■ Data in this exercise
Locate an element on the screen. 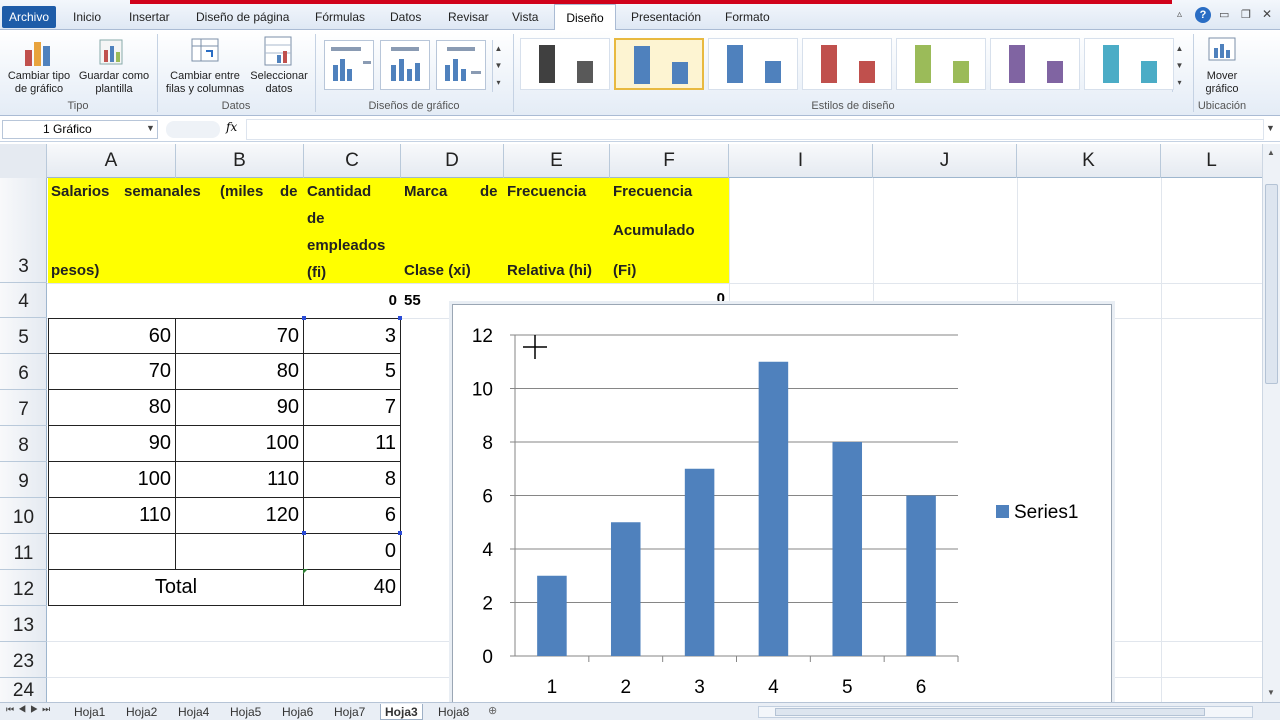  cell-a5: 60 is located at coordinates (112, 336).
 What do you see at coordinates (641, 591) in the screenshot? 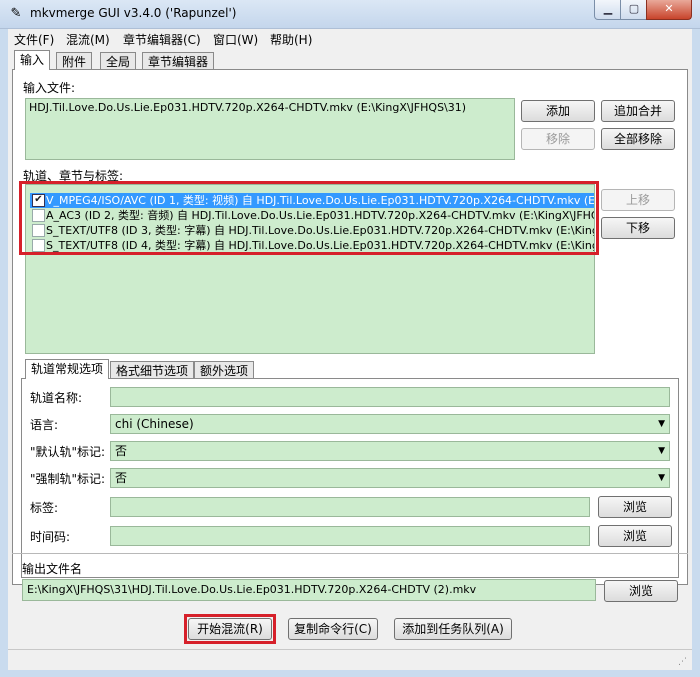
I see `output-browse-button: 浏览` at bounding box center [641, 591].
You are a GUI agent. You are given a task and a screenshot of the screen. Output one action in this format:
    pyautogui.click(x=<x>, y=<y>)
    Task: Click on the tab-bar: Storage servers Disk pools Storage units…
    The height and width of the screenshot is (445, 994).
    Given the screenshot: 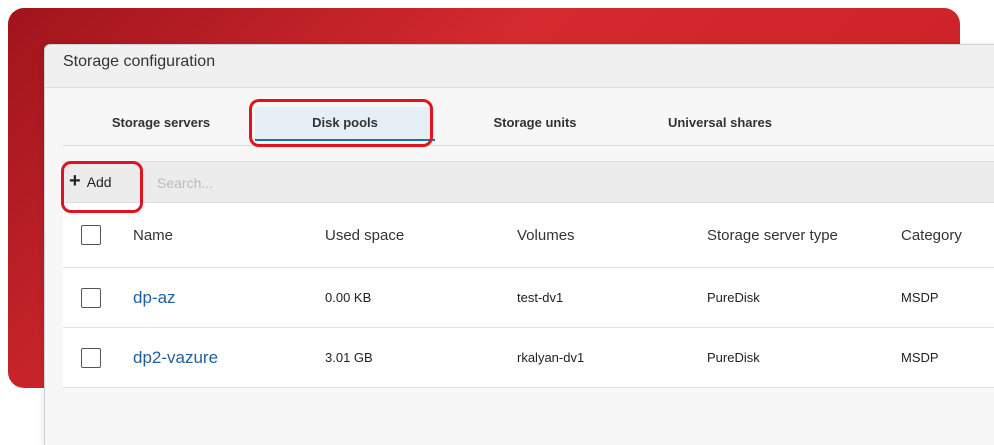 What is the action you would take?
    pyautogui.click(x=528, y=124)
    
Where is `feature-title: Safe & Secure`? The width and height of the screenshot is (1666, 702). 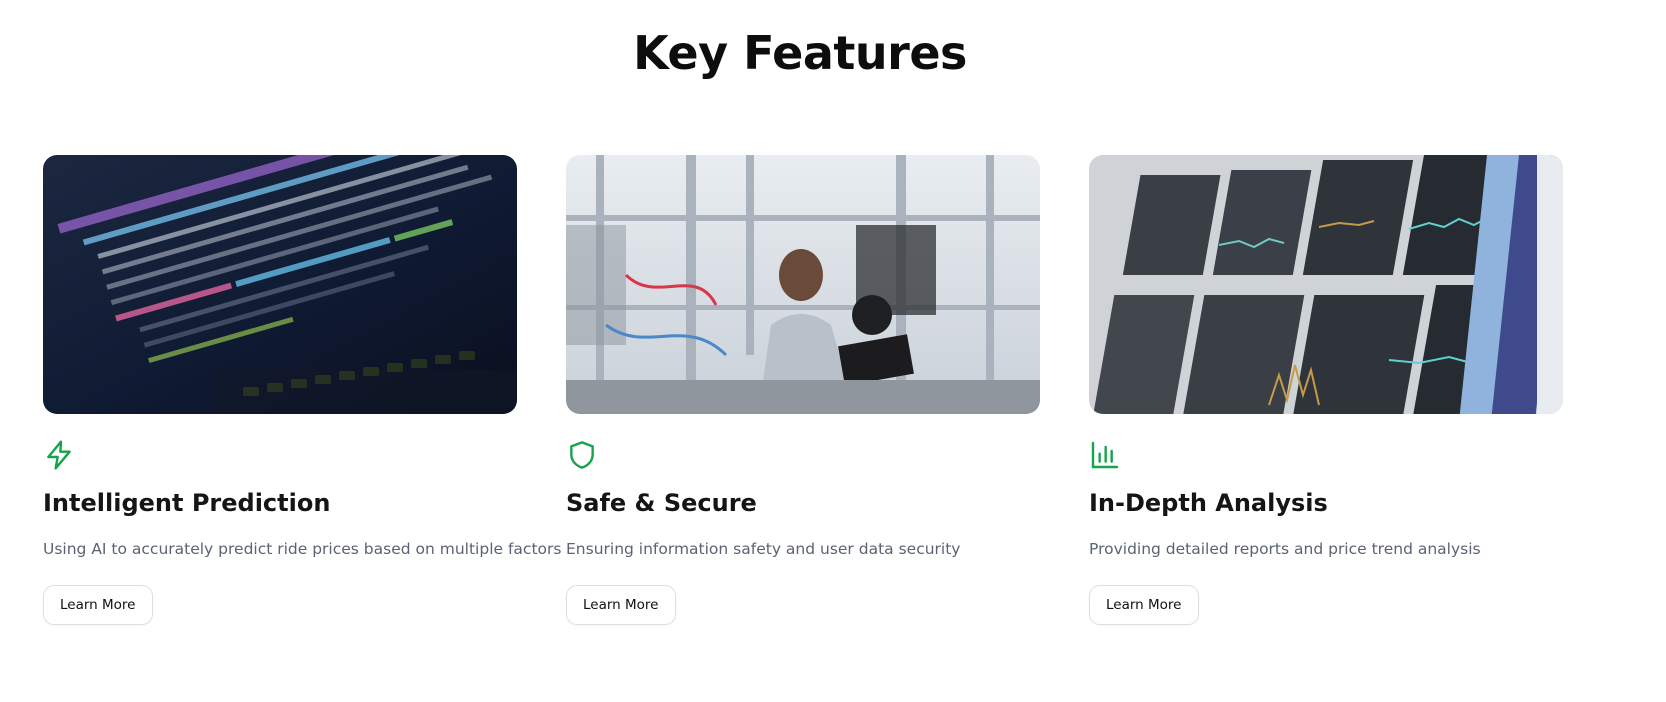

■ Work instructions
Give everything from the line containing "What do you" down to the line containing "center [641, 591].", both included, as a JSON list of strings with one string per line and blank lines omitted. Leave the pictures out.

■ Final answer
[
  " What do you see at coordinates (641, 591) in the screenshot? ",
  "I see `output-browse-button: 浏览` at bounding box center [641, 591]."
]